10 settembre 2015 11:42

Uno scandalo su alcuni appalti pubblici truccati sta danneggiando la campagna elettorale per le presidenziali argentine del candidato conservatore Mauricio Macri. Il paese andrà alle urne il 25 ottobre e Macri, attuale sindaco di Buenos Aires è il principale rivale di Daniel Scioli, candidato della coalizione al potere e favorito alla successione della presidente Cristina Fernández de Kirchner.

Un giudice di Buenos Aires, Roberto Ponce, ha richiesto all’amministrazione della capitale i documenti relativi ai contratti per la pubblicità che il sindaco ha firmato con un’azienda che appartiene a un esponente del suo stesso partito Propuesta Republicana (Pro).
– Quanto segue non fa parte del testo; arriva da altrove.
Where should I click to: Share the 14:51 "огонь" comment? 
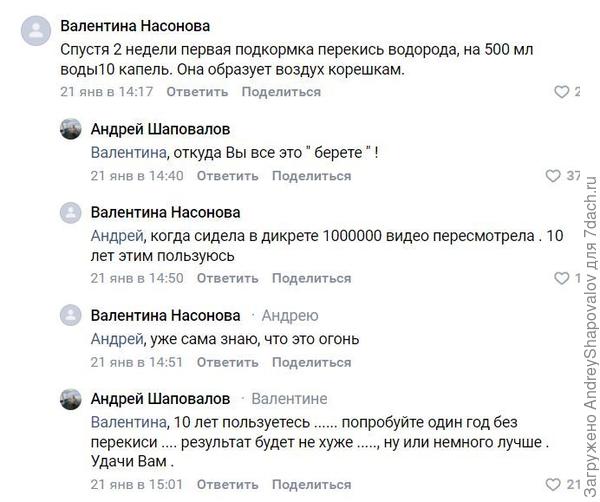(311, 362)
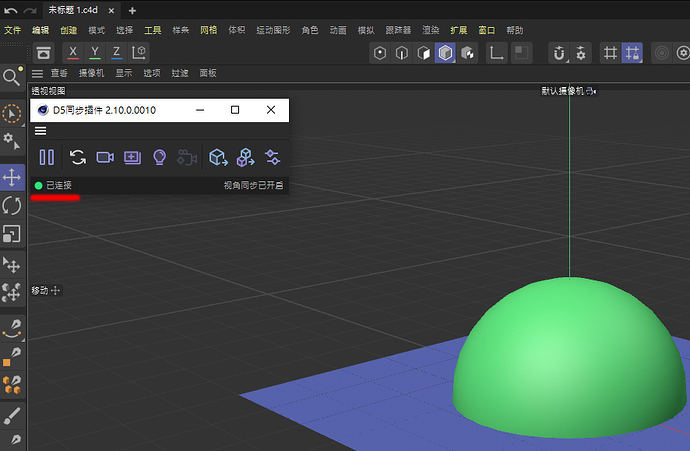Viewport: 690px width, 451px height.
Task: Select the Scale tool in left toolbar
Action: coord(12,234)
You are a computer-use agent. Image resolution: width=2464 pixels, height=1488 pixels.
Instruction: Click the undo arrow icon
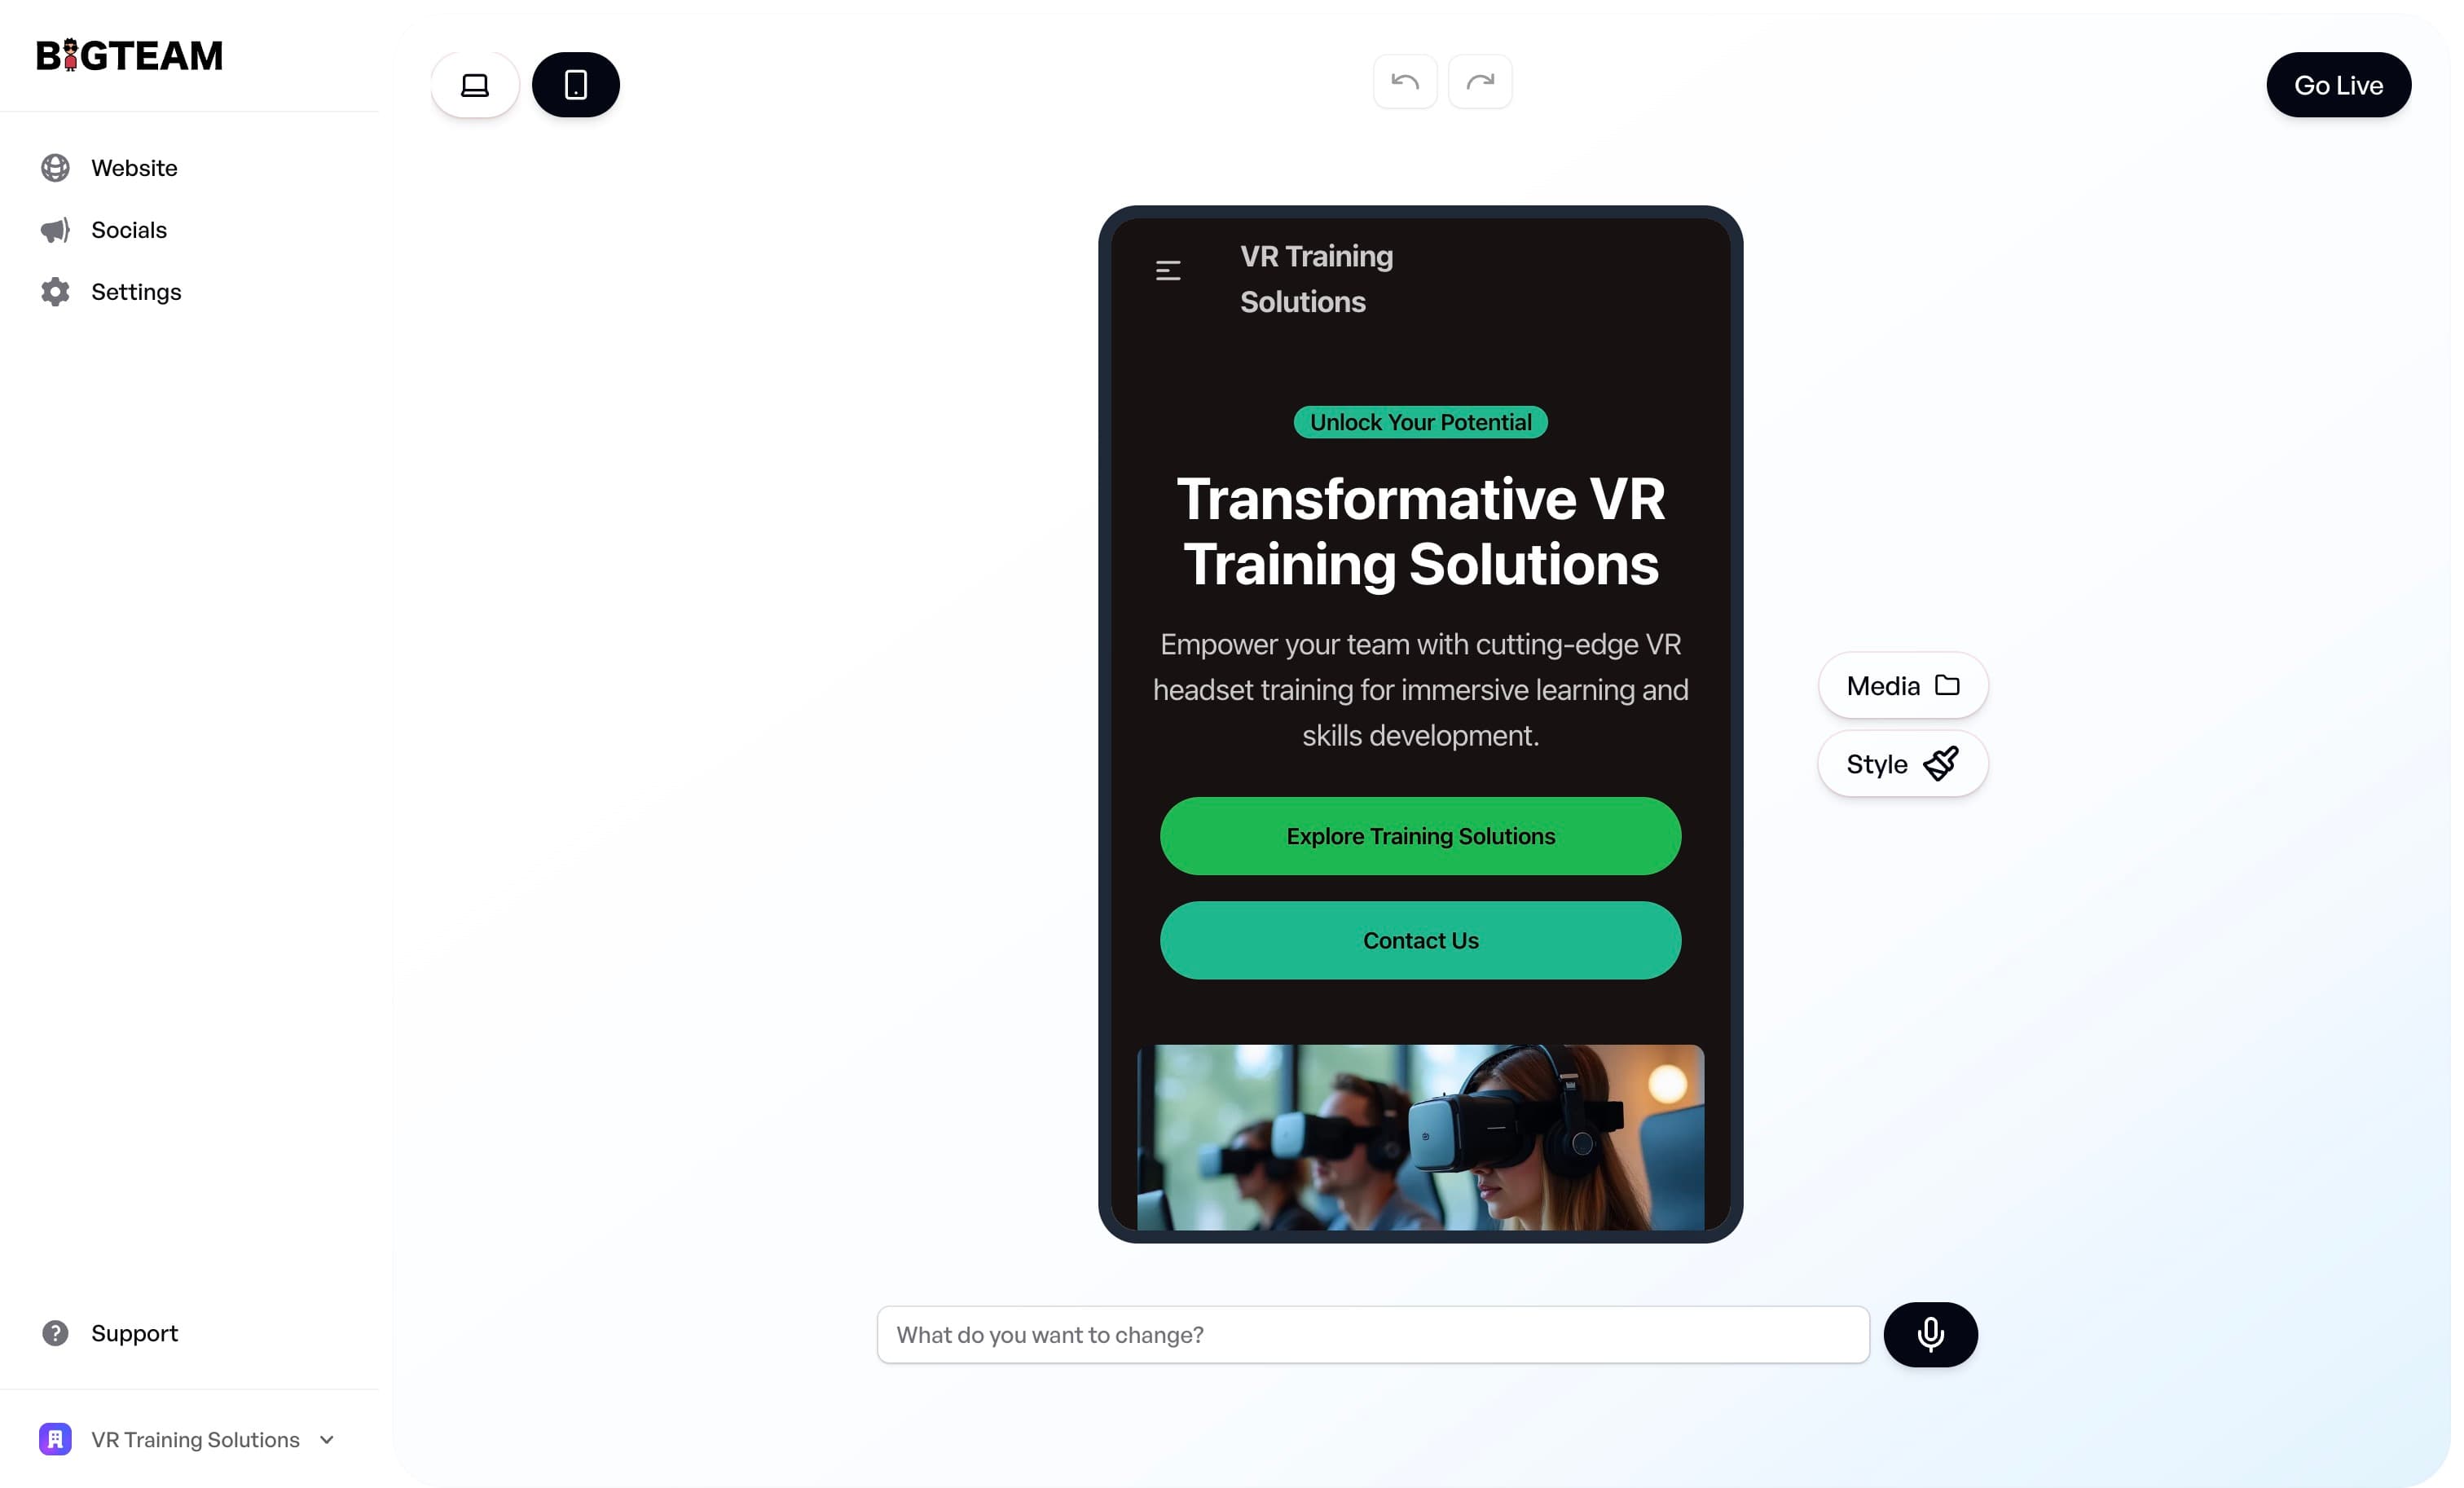(1405, 83)
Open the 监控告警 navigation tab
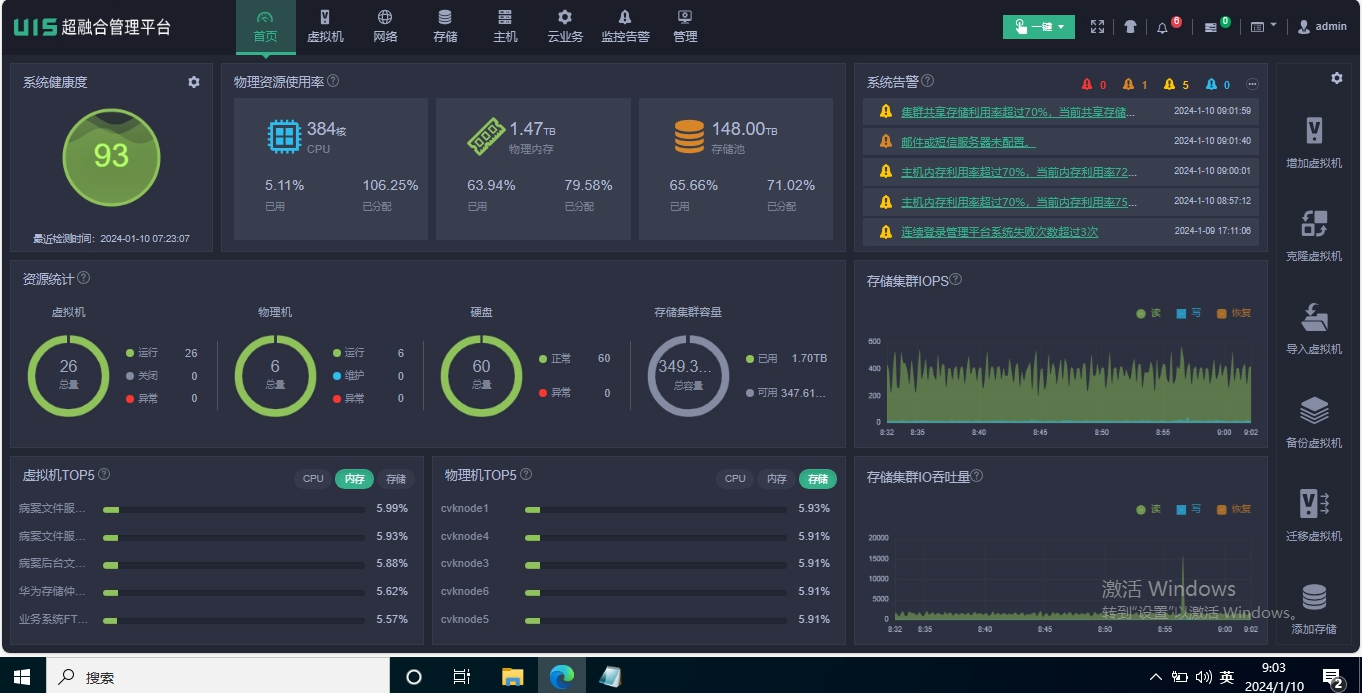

Il giudice ha fatto perquisire anche la sede della società, fondata nel 2012 da Fernando Niembro, famoso giornalista sportivo che è stato anche portavoce del governo di Carlos Menem (dal 1989 al 1999). Niembro, che è canditato a deputato nelle liste del Pro, aveva creato la società la Usina nel 2012 e l’aveva venduta appena due anni dopo a un altro deputato del Pro, Alberto Meza.

Negli uffici della Usina gli investigatori hanno cercato prove dei più di cento contratti con l’amministrazione che non sono stati registrati in modo ufficiale. L’impresa non ha mai avuto dipendenti. Il giornalista si è difeso sostenendo che alcune attività venivano appaltate a aziende esterne o erano abbastanza semplici da essere svolte senza l’ausilio di altro personale.

La vicesindaca di Buenos Aires, María Eugenia Vidal, si è difesa dicendo che tutti gli appalti “sono stati stipulati secondo le norme e sono pienamente legali”.

La notizia è apparsa per primo sul giornale vicino all’attuale presidente Kirchner Tiempo argentino. Subito dopo, un avvocato Antonio Liurgo, ha sporto denuncia in procura contro il candidato presidente Macri, expresidente del seguitissimo club calcistico Boca Juniors, e contro il giornalista sportivo per possibili irregolarità negli appalti. La procura ha iniziato a indagare e il giudice Roberto Ponce ha ordinato le perquisizioni. Niembro ha accusato il suo avversario Scioli di montare una campagna denigratoria ai suoi danni. Anche Macri sta continuando la campagna elettorale nei distretti della capitale.